» **Your goal**:
Rewrite the rows from the beginning through the line that contains "point(316,313)" as a numbered list, skipping any blank lines and leaving out the pictures.

» **Provided records**:
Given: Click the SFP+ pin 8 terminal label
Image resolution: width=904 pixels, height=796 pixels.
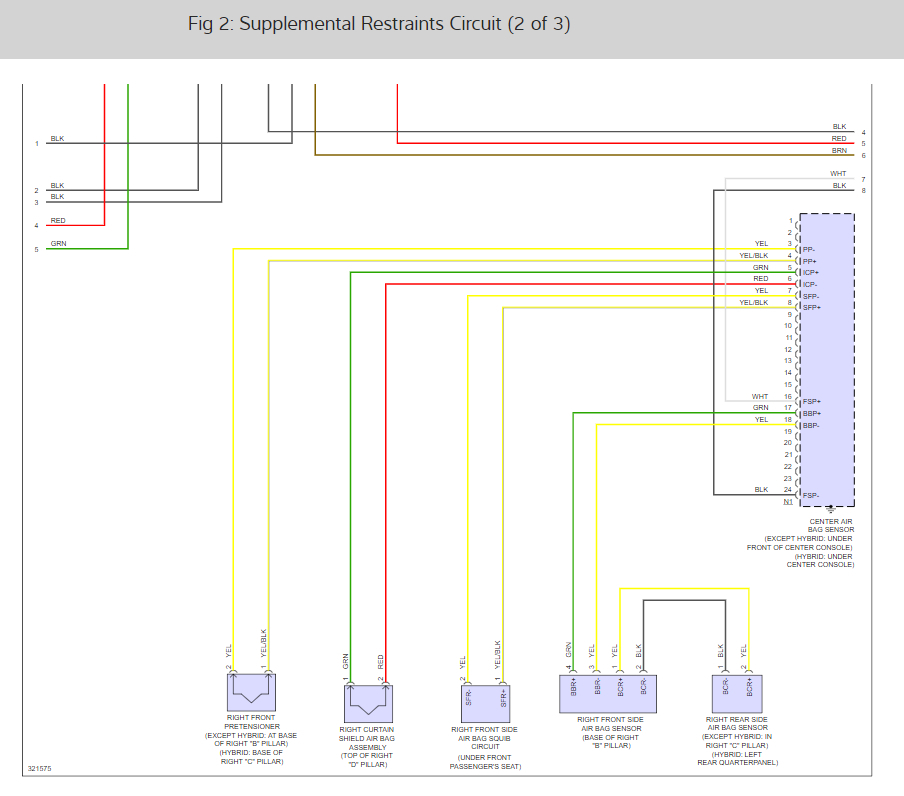Looking at the screenshot, I should 811,308.
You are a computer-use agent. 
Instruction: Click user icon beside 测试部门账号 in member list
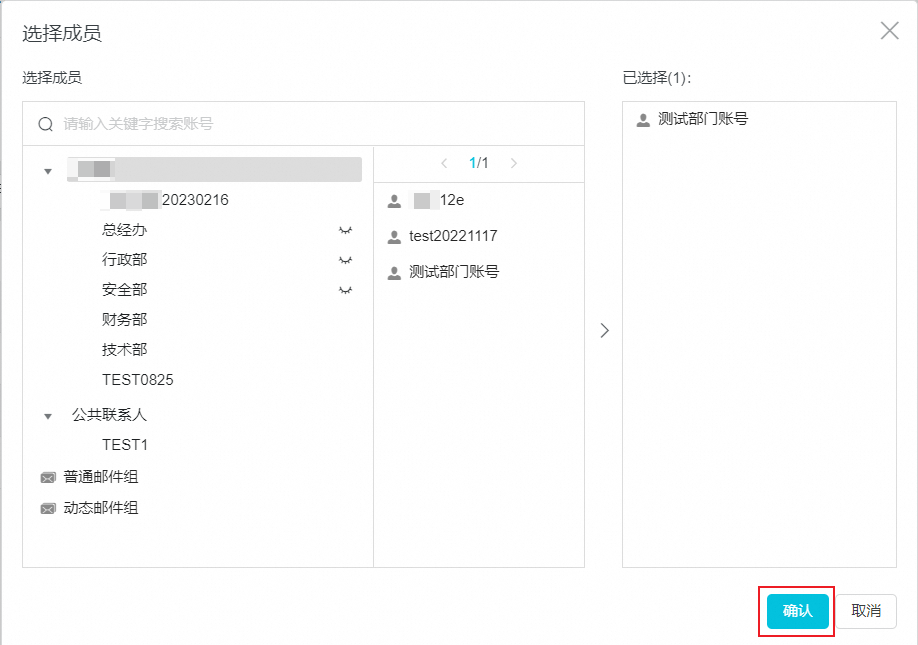coord(394,272)
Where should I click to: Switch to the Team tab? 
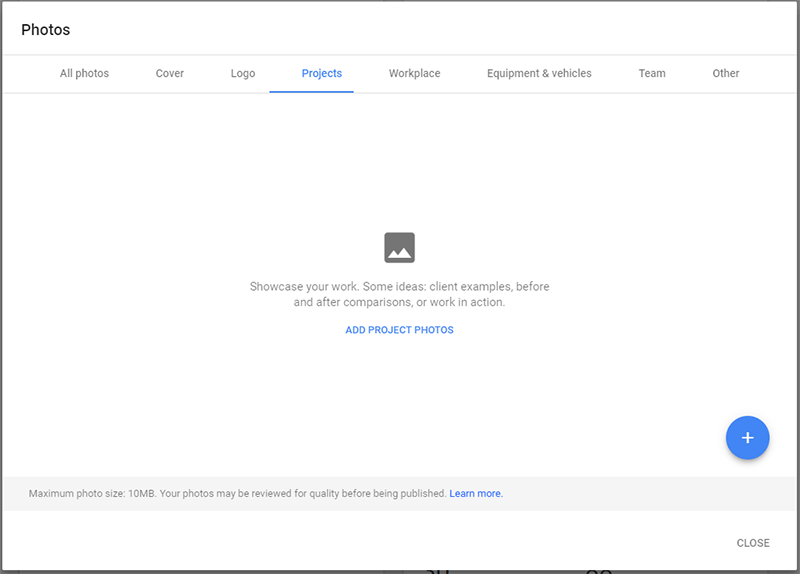(x=652, y=73)
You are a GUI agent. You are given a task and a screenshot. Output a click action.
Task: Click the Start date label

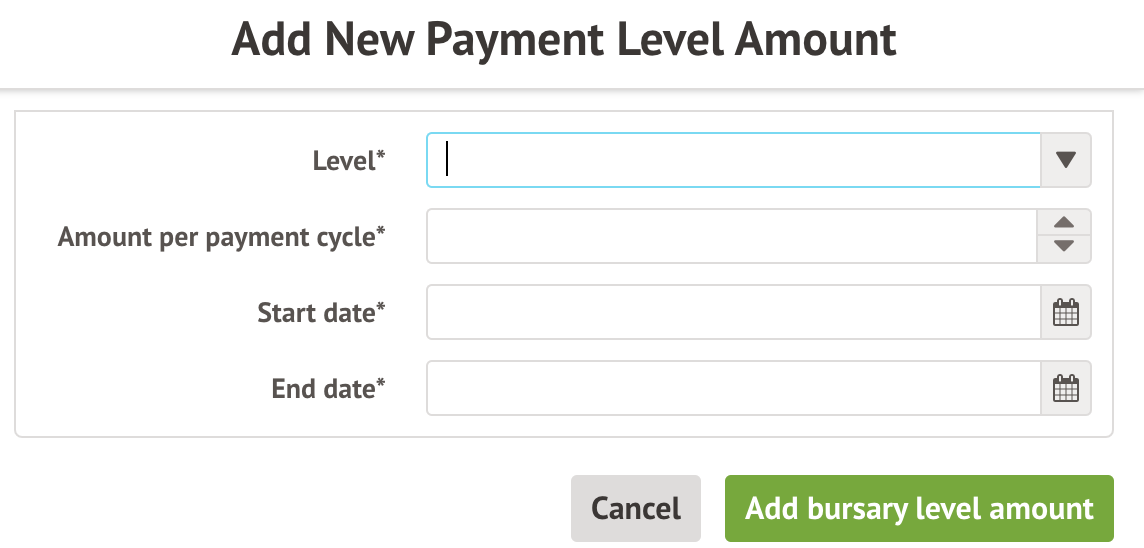point(316,313)
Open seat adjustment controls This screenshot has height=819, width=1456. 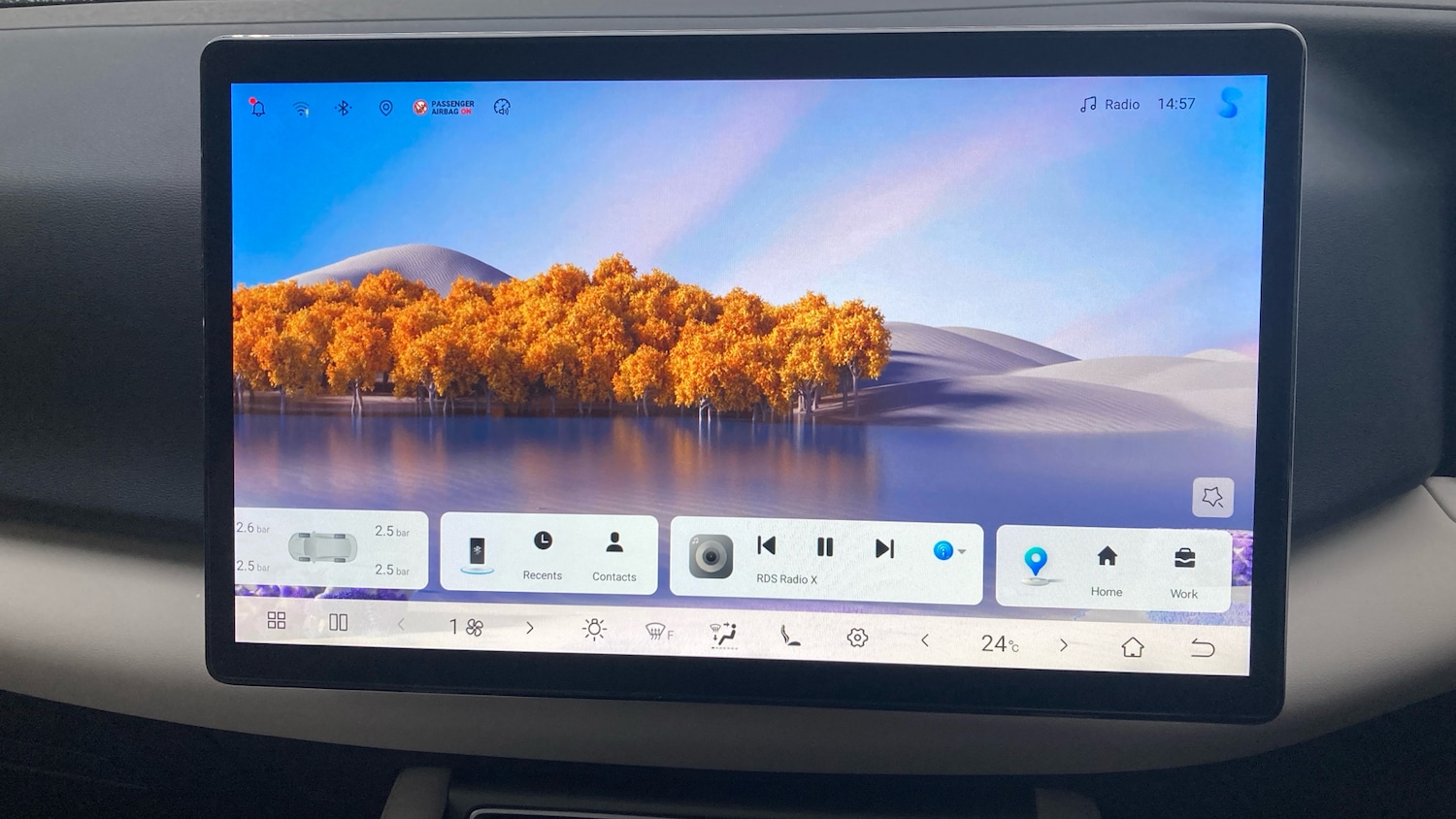[790, 637]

» **Output for this task**:
1. Given: Click the SFP+ pin 8 terminal label
2. Image resolution: width=904 pixels, height=796 pixels.
3. Looking at the screenshot, I should 811,308.
4. You are a computer-use agent. 
5. Instruction: Click user icon beside 测试部门账号 in member list
6. coord(394,272)
7. Where should I click to: Switch to the Team tab? 
8. (x=652, y=73)
9. You are a GUI agent. You are given a task and a screenshot. Output a click action.
10. Task: Click the Start date label
11. point(316,313)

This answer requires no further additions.